Создавая новую техническую школу, советское государство провозгласило одновременно курс на пролетаризацию интеллигенции. Это означало, что среди людей, получающих дипломы о высшем образовании, будет становиться все больше выходцев из крестьян и рабочих. Советскому государству не нужны были интеллектуалы. Советскому государству очень мало нужны были выходцы из традиционной интеллигенции. И задача построения этой пролетарской интеллигенции была к 1930–1950-м годам в целом с успехом решена. Действительно, все большее число людей, особенно из рабочей среды, получало возможность поступить в университет на технические специальности.

Однако у стремления к созданию технической интеллигенции была оборотная сторона. И она заключалась в том, что образование получали люди, не обладающие более или менее развернутой общегуманитарной подготовкой. Иначе говоря, задачей образования становилось получить людей, умеющих работать с техникой, и только. В результате к концу 1950-х годов сформировалась целая группа людей, которые владели базовыми и даже продвинутыми навыками технической профессии, но при этом совершенно не интересовались гуманитарными предметами. Именно это было одной из причин развернувшейся в оттепельную эпоху дискуссии так называемых физиков и лириков, которая началась с очень острой декларации, привлекшей недоуменное внимание огромного числа читателей по всему Советскому Союзу, со стороны такого карикатурного отчасти, как бы мы сказали сейчас, физика. Автор письма в центральную газету утверждал, что ему вовсе не нужно разбираться ни в каких гуманитарных предметах, что достаточно хорошего знания технической специальности, достаточно прекрасного владения своим инженерным ремеслом, чтобы чувствовать себя нужным в жизни и чтобы чувствовать, что ты исполняешь свое предназначение. Именно эта постановка вопроса является моментом, который позволяет нам лучше высветить ограниченность курса советского правительства на построение новой технической интеллигенции.

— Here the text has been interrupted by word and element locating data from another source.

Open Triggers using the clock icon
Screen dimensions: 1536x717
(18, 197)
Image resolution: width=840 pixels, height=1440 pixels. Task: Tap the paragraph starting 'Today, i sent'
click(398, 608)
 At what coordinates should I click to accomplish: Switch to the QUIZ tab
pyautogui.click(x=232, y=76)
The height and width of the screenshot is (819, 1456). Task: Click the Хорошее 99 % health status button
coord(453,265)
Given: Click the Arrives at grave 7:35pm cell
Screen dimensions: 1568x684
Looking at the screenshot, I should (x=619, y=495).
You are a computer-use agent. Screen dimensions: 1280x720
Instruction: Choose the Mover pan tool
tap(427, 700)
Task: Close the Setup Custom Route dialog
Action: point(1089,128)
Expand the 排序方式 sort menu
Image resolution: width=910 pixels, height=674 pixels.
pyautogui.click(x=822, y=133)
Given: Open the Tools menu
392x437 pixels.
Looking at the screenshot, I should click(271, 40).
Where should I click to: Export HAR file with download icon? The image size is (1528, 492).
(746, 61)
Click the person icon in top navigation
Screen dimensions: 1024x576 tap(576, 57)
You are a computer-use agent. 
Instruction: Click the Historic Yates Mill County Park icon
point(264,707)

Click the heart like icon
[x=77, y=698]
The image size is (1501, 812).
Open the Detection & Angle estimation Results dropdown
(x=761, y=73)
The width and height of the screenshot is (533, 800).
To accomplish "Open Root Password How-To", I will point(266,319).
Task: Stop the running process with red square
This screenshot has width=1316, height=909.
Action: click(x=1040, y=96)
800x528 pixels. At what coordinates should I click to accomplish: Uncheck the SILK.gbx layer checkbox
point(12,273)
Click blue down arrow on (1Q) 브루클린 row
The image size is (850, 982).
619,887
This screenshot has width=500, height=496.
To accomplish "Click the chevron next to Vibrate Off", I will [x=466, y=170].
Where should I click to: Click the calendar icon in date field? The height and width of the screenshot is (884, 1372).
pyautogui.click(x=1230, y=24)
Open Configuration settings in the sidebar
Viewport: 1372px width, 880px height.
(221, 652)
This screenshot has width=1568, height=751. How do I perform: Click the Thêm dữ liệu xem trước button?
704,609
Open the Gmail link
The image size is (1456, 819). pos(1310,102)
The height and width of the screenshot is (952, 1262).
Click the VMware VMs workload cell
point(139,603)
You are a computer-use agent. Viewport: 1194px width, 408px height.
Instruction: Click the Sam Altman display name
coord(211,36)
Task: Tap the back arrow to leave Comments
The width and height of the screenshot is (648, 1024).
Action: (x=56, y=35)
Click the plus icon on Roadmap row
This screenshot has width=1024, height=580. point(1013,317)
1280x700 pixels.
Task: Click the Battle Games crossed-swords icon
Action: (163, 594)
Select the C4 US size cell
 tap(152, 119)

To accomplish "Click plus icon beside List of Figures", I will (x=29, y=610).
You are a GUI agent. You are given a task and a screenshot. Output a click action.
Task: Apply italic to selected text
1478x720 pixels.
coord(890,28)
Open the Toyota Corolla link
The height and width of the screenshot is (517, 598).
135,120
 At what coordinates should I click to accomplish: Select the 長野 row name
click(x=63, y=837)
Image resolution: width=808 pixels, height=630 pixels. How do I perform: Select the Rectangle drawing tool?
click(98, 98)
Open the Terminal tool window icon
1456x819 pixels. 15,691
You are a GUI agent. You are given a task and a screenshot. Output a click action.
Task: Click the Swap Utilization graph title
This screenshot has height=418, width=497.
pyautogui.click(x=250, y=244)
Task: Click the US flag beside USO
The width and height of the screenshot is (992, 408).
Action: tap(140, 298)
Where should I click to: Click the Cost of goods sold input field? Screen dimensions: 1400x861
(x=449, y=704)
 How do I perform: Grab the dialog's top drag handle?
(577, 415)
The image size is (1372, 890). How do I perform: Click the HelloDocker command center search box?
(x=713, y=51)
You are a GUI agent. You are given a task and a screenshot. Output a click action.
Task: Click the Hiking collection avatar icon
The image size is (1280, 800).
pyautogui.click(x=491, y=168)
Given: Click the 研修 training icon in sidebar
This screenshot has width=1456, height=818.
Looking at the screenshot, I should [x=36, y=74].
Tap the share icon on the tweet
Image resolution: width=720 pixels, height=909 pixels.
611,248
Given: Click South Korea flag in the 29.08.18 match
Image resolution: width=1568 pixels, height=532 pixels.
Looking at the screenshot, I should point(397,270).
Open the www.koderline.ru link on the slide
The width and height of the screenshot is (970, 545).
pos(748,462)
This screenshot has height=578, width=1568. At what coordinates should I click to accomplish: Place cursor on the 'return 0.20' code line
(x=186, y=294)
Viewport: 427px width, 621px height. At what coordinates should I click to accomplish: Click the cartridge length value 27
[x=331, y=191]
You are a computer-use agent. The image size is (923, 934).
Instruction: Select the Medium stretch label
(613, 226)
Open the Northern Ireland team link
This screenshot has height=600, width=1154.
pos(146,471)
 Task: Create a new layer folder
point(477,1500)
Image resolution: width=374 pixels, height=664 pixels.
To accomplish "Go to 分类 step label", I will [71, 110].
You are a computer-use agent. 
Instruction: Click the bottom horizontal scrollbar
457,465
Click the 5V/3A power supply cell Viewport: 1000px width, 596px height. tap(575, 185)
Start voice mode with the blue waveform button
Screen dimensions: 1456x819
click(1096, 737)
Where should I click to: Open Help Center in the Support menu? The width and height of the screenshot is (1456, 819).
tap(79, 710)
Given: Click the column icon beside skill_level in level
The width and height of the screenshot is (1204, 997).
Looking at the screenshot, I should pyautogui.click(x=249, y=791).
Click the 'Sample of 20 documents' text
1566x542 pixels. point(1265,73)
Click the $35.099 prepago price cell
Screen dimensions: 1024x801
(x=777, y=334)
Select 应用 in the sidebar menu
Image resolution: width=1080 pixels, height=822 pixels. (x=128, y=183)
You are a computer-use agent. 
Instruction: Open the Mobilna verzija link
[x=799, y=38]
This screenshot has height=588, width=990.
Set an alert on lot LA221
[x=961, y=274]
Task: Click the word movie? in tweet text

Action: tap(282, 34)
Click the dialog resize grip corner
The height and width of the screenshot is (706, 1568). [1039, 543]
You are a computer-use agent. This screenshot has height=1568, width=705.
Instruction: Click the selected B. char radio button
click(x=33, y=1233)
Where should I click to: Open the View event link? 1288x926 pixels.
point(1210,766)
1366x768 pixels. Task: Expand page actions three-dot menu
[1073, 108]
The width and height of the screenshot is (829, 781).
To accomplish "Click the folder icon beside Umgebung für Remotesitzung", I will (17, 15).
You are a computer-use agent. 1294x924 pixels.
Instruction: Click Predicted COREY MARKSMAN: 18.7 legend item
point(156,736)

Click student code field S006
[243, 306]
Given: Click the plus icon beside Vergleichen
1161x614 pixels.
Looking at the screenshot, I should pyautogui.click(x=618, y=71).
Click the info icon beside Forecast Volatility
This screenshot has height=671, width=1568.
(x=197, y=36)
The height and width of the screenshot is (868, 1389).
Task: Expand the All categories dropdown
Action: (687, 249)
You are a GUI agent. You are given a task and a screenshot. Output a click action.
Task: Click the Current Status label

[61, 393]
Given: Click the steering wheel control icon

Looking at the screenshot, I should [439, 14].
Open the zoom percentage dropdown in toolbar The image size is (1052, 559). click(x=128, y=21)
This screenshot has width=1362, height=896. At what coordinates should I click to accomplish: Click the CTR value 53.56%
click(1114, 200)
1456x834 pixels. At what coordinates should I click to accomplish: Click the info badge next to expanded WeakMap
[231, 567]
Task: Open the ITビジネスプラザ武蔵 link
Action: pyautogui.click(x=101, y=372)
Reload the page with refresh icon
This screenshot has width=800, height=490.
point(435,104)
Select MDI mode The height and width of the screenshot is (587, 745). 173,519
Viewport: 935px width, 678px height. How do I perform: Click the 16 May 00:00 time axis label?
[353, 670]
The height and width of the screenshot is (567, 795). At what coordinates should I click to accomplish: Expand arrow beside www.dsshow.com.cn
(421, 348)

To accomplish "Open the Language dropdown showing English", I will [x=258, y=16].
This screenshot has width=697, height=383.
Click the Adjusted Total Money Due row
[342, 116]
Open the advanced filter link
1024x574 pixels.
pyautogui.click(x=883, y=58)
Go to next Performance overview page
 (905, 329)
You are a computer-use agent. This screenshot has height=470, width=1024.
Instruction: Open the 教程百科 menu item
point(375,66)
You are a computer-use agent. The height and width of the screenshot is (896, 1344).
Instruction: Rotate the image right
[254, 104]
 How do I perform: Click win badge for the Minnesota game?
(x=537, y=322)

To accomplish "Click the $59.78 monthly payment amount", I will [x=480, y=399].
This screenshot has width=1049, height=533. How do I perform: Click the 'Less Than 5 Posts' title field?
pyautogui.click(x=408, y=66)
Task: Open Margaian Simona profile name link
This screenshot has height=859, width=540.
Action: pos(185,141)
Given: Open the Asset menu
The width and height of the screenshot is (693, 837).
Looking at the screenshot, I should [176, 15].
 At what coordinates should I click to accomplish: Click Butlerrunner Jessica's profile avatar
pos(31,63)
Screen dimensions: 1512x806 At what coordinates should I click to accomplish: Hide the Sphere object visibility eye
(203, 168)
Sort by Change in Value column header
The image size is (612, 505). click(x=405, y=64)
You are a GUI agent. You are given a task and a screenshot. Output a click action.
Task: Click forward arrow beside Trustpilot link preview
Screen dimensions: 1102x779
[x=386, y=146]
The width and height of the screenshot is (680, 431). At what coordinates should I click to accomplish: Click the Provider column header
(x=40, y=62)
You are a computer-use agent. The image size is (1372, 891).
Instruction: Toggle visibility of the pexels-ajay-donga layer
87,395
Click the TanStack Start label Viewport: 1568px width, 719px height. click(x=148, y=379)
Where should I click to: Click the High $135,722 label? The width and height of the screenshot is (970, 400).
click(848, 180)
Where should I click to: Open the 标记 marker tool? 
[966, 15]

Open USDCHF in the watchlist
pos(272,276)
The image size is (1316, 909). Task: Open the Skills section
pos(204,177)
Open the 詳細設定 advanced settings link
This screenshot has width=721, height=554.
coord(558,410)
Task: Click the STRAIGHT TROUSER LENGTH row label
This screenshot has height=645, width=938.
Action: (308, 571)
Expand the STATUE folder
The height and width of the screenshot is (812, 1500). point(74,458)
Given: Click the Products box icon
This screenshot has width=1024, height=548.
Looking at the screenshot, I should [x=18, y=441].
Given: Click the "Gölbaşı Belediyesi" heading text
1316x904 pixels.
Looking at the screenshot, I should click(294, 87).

Объявляя о задаче создания кадров для строящихся в результате индустриализации предприятий, советское правительство в действительности столкнулось с тем, что эти кадры или, как в случае участника дискуссии физиков и лириков, вовсе не интересуются гуманитарными предметами, или, что еще интереснее, будучи в своих технических вузах лишены доступа к правильной, официальной советской культуре, начинают изобретать свою. И возникает еще один интересный феномен, когда представители технической интеллигенции становятся создателями диссидентской литературы, бардовской песни и многих других феноменов, которые мы хорошо знаем по позднесоветскому периоду.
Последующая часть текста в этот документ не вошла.